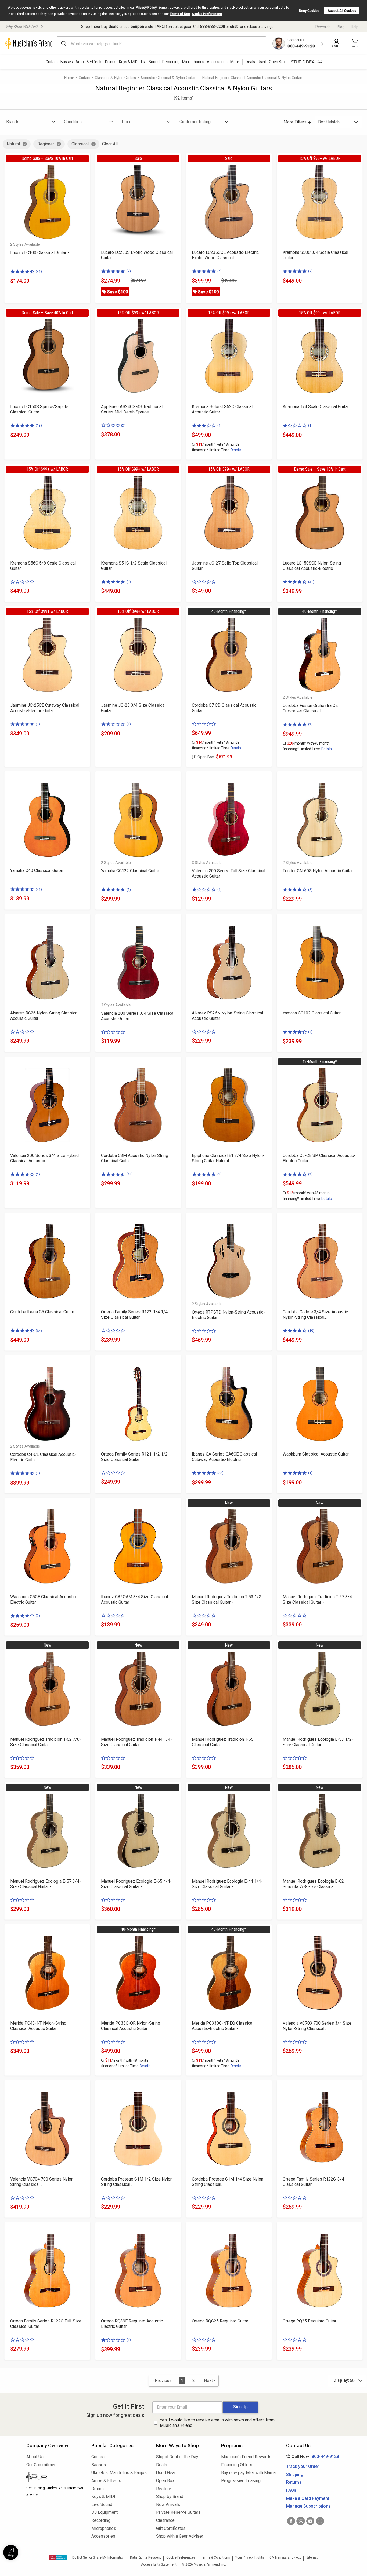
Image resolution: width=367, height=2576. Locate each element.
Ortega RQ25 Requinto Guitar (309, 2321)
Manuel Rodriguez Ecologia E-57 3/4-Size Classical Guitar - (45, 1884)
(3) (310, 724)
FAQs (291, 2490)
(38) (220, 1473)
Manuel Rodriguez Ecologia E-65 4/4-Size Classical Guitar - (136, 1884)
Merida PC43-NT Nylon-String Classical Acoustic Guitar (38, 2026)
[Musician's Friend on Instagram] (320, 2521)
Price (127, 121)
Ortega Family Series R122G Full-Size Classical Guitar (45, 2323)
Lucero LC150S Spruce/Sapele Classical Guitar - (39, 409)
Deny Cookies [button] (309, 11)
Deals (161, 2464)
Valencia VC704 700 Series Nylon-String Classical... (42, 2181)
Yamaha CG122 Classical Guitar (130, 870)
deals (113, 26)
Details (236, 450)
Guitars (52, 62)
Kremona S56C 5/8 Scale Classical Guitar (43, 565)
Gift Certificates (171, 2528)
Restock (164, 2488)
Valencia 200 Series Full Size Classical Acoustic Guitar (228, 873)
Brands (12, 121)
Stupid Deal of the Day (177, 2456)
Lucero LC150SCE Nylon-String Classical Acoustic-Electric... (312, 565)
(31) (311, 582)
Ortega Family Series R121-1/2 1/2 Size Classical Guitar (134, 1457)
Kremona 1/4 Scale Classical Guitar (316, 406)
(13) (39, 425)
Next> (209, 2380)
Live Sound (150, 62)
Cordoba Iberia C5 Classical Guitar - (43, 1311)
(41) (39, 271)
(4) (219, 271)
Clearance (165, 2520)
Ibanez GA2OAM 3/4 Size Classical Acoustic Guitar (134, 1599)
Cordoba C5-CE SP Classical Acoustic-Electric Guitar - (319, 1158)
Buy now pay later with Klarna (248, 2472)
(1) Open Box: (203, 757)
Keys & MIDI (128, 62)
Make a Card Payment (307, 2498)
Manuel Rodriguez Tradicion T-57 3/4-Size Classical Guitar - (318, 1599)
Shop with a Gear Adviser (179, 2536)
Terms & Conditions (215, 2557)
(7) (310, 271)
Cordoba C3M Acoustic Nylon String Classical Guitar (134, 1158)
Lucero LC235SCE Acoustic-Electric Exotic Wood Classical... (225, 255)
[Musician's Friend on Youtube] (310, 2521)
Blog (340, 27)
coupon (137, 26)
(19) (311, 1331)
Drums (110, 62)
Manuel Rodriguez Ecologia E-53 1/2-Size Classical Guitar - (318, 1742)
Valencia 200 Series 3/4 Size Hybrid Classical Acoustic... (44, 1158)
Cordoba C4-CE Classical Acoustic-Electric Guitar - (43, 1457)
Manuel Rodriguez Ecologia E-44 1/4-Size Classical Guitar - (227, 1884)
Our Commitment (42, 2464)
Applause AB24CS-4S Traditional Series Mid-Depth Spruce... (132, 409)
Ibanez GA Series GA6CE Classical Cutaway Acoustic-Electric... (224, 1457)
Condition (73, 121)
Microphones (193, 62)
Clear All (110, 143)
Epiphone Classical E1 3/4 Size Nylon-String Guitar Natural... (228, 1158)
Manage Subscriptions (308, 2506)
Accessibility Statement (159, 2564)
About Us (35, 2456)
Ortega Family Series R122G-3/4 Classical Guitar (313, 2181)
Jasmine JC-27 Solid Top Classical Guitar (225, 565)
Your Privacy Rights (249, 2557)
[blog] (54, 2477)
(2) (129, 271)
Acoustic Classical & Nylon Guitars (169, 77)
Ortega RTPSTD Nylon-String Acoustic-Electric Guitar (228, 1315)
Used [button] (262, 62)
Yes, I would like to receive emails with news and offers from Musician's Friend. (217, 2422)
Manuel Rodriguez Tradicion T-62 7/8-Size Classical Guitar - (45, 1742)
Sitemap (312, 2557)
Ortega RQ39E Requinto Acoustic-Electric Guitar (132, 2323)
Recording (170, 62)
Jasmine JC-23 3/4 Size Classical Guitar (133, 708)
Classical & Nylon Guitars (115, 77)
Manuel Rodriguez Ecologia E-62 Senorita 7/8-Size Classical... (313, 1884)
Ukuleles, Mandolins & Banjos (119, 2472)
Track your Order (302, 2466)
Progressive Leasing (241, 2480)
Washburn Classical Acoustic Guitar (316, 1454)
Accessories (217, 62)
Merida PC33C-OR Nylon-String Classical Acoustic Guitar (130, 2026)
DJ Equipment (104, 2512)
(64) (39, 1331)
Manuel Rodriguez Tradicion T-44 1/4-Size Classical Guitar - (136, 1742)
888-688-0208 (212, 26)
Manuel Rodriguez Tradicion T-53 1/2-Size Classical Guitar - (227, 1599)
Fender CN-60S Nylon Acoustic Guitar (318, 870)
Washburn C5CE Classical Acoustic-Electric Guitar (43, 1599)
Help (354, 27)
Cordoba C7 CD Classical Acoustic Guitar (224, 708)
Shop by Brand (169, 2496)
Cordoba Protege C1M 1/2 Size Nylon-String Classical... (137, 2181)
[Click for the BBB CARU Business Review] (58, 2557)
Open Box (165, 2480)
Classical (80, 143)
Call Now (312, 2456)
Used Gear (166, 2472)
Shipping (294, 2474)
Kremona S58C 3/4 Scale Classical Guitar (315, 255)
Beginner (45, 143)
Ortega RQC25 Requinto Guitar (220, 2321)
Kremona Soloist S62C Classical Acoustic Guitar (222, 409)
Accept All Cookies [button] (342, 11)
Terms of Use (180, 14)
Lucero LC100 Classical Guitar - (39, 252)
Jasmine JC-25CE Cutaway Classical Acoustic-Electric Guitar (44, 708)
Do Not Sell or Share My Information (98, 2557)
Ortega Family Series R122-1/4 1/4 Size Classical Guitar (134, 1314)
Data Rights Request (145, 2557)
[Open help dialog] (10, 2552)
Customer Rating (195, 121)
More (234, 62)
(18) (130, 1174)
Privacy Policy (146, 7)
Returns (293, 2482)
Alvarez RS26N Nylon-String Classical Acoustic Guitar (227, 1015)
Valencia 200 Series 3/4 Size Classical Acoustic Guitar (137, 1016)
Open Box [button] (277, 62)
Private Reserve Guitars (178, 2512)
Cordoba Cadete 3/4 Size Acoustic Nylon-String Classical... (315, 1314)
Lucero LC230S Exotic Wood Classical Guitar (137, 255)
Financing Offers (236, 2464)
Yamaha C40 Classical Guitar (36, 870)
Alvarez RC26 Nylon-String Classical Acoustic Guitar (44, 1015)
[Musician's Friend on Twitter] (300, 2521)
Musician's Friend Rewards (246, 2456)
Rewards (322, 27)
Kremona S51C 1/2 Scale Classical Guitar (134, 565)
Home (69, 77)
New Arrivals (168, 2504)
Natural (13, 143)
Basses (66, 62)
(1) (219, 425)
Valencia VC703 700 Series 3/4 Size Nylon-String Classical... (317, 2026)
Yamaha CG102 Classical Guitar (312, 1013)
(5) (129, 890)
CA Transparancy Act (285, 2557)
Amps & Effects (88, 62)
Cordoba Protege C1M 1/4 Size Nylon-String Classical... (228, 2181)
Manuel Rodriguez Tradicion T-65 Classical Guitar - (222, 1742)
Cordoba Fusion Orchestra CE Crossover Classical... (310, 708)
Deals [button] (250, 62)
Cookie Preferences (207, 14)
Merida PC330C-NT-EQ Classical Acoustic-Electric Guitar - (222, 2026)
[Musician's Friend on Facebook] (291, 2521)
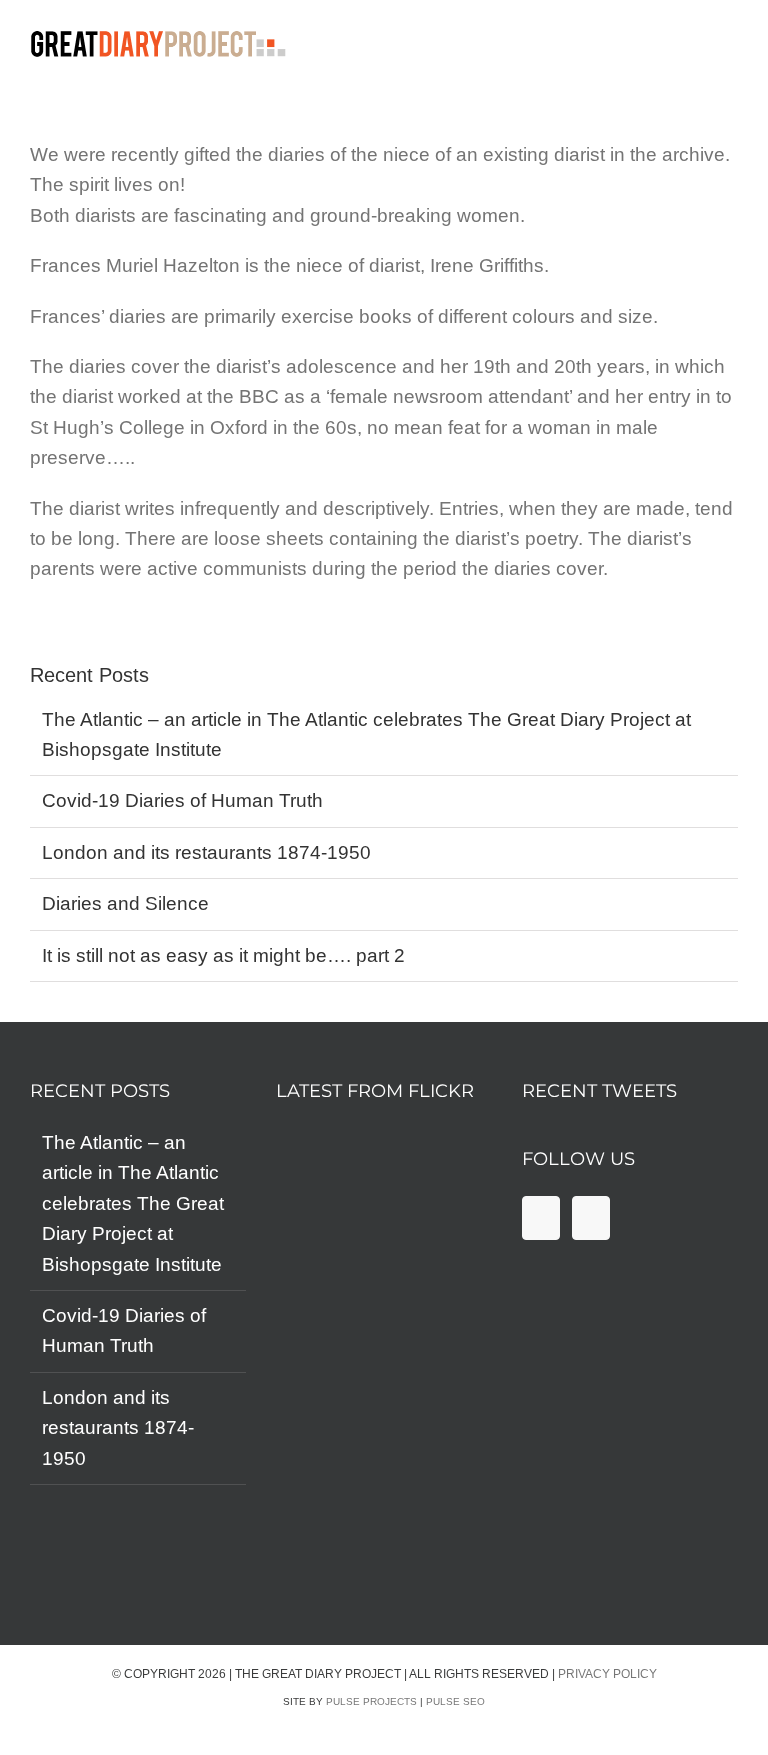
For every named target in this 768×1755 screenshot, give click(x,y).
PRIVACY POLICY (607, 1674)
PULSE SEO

Exercise description
Set down the records in full and exactly. Do not carry over any image.

Your solution
Image resolution: width=367, height=2576. Locate each element.
Ortega RQ25 Requinto Guitar (309, 2321)
Manuel Rodriguez Ecologia E-57 3/4-Size Classical Guitar - (45, 1884)
(3) (310, 724)
FAQs (291, 2490)
(38) (220, 1473)
Manuel Rodriguez Ecologia E-65 4/4-Size Classical Guitar - (136, 1884)
Merida PC43-NT Nylon-String Classical Acoustic Guitar (38, 2026)
[Musician's Friend on Instagram] (320, 2521)
Price (127, 121)
Ortega Family Series R122G Full-Size Classical Guitar (45, 2323)
Lucero LC150S Spruce/Sapele Classical Guitar - (39, 409)
Deny Cookies [button] (309, 11)
Deals (161, 2464)
Valencia VC704 700 Series Nylon-String Classical... (42, 2181)
Yamaha CG122 Classical Guitar (130, 870)
deals (113, 26)
Details (236, 450)
Guitars (52, 62)
Kremona S56C 5/8 Scale Classical Guitar (43, 565)
Gift Certificates (171, 2528)
Restock (164, 2488)
Valencia 200 Series Full Size Classical Acoustic Guitar (228, 873)
Brands (12, 121)
Stupid Deal of the Day (177, 2456)
Lucero LC150SCE Nylon-String Classical Acoustic-Electric... (312, 565)
(31) (311, 582)
Ortega Family Series R121-1/2 1/2 Size Classical Guitar (134, 1457)
Kremona 1/4 Scale Classical Guitar (316, 406)
(13) (39, 425)
Next> (209, 2380)
Live Sound (150, 62)
Cordoba Iberia C5 Classical Guitar - (43, 1311)
(41) (39, 271)
(4) (219, 271)
Clearance (165, 2520)
Ibanez GA2OAM 3/4 Size Classical Acoustic Guitar (134, 1599)
Cordoba C5-CE SP Classical Acoustic-Electric Guitar - (319, 1158)
Buy now pay later with Klarna (248, 2472)
(1) Open Box: (203, 757)
Keys & MIDI (128, 62)
Make a Card Payment (307, 2498)
Manuel Rodriguez Tradicion T-57 3/4-Size Classical Guitar - (318, 1599)
Shop with a Gear Adviser (179, 2536)
Terms & Conditions (215, 2557)
(7) (310, 271)
Cordoba C3M Acoustic Nylon String Classical Guitar (134, 1158)
Lucero LC235SCE Acoustic-Electric Exotic Wood Classical... (225, 255)
[Musician's Friend on Youtube] (310, 2521)
Blog (340, 27)
coupon (137, 26)
(19) (311, 1331)
Drums (110, 62)
Manuel Rodriguez Ecologia E-53 1/2-Size Classical Guitar - (318, 1742)
Valencia 200 Series 3/4 Size Hybrid Classical Acoustic... (44, 1158)
Cordoba C4-CE Classical Acoustic-Electric Guitar - (43, 1457)
Manuel Rodriguez Ecologia E-44 1/4-Size Classical Guitar - (227, 1884)
Our Commitment (42, 2464)
Applause AB24CS-4S Traditional Series Mid-Depth Spruce... (132, 409)
Ibanez GA Series GA6CE Classical Cutaway Acoustic-Electric... (224, 1457)
Condition (73, 121)
Microphones (193, 62)
Clear All (110, 143)
Epiphone Classical E1 3/4 Size Nylon-String Guitar Natural... (228, 1158)
Manage Subscriptions (308, 2506)
Accessibility Statement (159, 2564)
About Us (35, 2456)
Ortega Family Series R122G-3/4 Classical Guitar (313, 2181)
Jasmine JC-27 Solid Top Classical Guitar (225, 565)
Your Privacy Rights (249, 2557)
[blog] (54, 2477)
(2) (129, 271)
Acoustic Classical & Nylon Guitars (169, 77)
Ortega RTPSTD Nylon-String Acoustic-Electric Guitar (228, 1315)
Used [button] (262, 62)
Yes, I would like to receive emails with news and offers from Musician's Friend. (217, 2422)
Manuel Rodriguez Tradicion T-62 7/8-Size Classical Guitar - (45, 1742)
Sitemap (312, 2557)
Ortega RQ39E Requinto Acoustic-Electric Guitar (132, 2323)
Recording (170, 62)
Jasmine JC-23 3/4 Size Classical Guitar (133, 708)
Classical & Nylon Guitars (115, 77)
Manuel Rodriguez Ecologia E-62 Senorita 7/8-Size Classical... (313, 1884)
Ukuleles, Mandolins & Banjos (119, 2472)
Track your Order (302, 2466)
Progressive Leasing (241, 2480)
Washburn Classical Acoustic Guitar (316, 1454)
Accessories (217, 62)
Merida PC33C-OR Nylon-String Classical Acoustic Guitar (130, 2026)
DJ Equipment (104, 2512)
(64) (39, 1331)
Manuel Rodriguez Tradicion T-44 1/4-Size Classical Guitar - (136, 1742)
888-688-0208 (212, 26)
Manuel Rodriguez Tradicion T-53 1/2-Size Classical Guitar - (227, 1599)
Fender CN-60S Nylon Acoustic Guitar (318, 870)
Washburn C5CE Classical Acoustic-Electric Guitar (43, 1599)
Help (354, 27)
Cordoba C7 CD Classical Acoustic Guitar (224, 708)
Shop by Brand (169, 2496)
Cordoba Protege C1M 1/2 Size Nylon-String Classical... (137, 2181)
[Click for the BBB CARU Business Review] (58, 2557)
Open Box (165, 2480)
Classical (80, 143)
Call Now (312, 2456)
Used Gear (166, 2472)
Shipping (294, 2474)
Kremona S58C 3/4 Scale Classical Guitar (315, 255)
Beginner (45, 143)
Ortega RQC25 Requinto Guitar (220, 2321)
Kremona Soloist S62C Classical Acoustic Guitar (222, 409)
Accept All Cookies [button] (342, 11)
Terms of Use (180, 14)
Lucero LC100 Classical Guitar - (39, 252)
Jasmine JC-25CE Cutaway Classical Acoustic-Electric Guitar (44, 708)
Do Not Sell or Share My Information (98, 2557)
Ortega Family Series R122-1/4 1/4 Size Classical Guitar (134, 1314)
Data Rights Request (145, 2557)
[Open help dialog] (10, 2552)
Customer Rating (195, 121)
More (234, 62)
(18) (130, 1174)
Privacy Policy (146, 7)
Returns (293, 2482)
Alvarez RS26N Nylon-String Classical Acoustic Guitar (227, 1015)
Valencia 200 Series 3/4 Size Classical Acoustic Guitar (137, 1016)
Open Box [button] (277, 62)
Private Reserve Guitars (178, 2512)
Cordoba Cadete 3/4 Size Acoustic Nylon-String Classical... (315, 1314)
Lucero LC230S Exotic Wood Classical Guitar (137, 255)
Financing Offers (236, 2464)
Yamaha C40 Classical Guitar (36, 870)
Alvarez RC26 Nylon-String Classical Acoustic Guitar (44, 1015)
[Musician's Friend on Twitter] (300, 2521)
Musician's Friend Rewards (246, 2456)
Rewards (322, 27)
Kremona S51C 1/2 Scale Classical Guitar (134, 565)
Home (69, 77)
New Arrivals (168, 2504)
Natural (13, 143)
Basses (66, 62)
(1) (219, 425)
Valencia VC703 700 Series 3/4 Size Nylon-String Classical... (317, 2026)
Yamaha CG102 Classical Guitar (312, 1013)
(5) (129, 890)
CA Transparancy Act (285, 2557)
Amps & Effects (88, 62)
Cordoba Protege C1M 1/4 Size Nylon-String Classical... (228, 2181)
Manuel Rodriguez Tradicion T-65 Classical Guitar - (222, 1742)
Cordoba Fusion Orchestra CE Crossover Classical... (310, 708)
Deals [button] (250, 62)
Cookie Preferences (207, 14)
Merida PC330C-NT-EQ Classical Acoustic-Electric Guitar - (222, 2026)
[Musician's Friend on Facebook] (291, 2521)
For every named target in this 768×1755 screenshot, give click(x,y).
PRIVACY POLICY (607, 1674)
PULSE SEO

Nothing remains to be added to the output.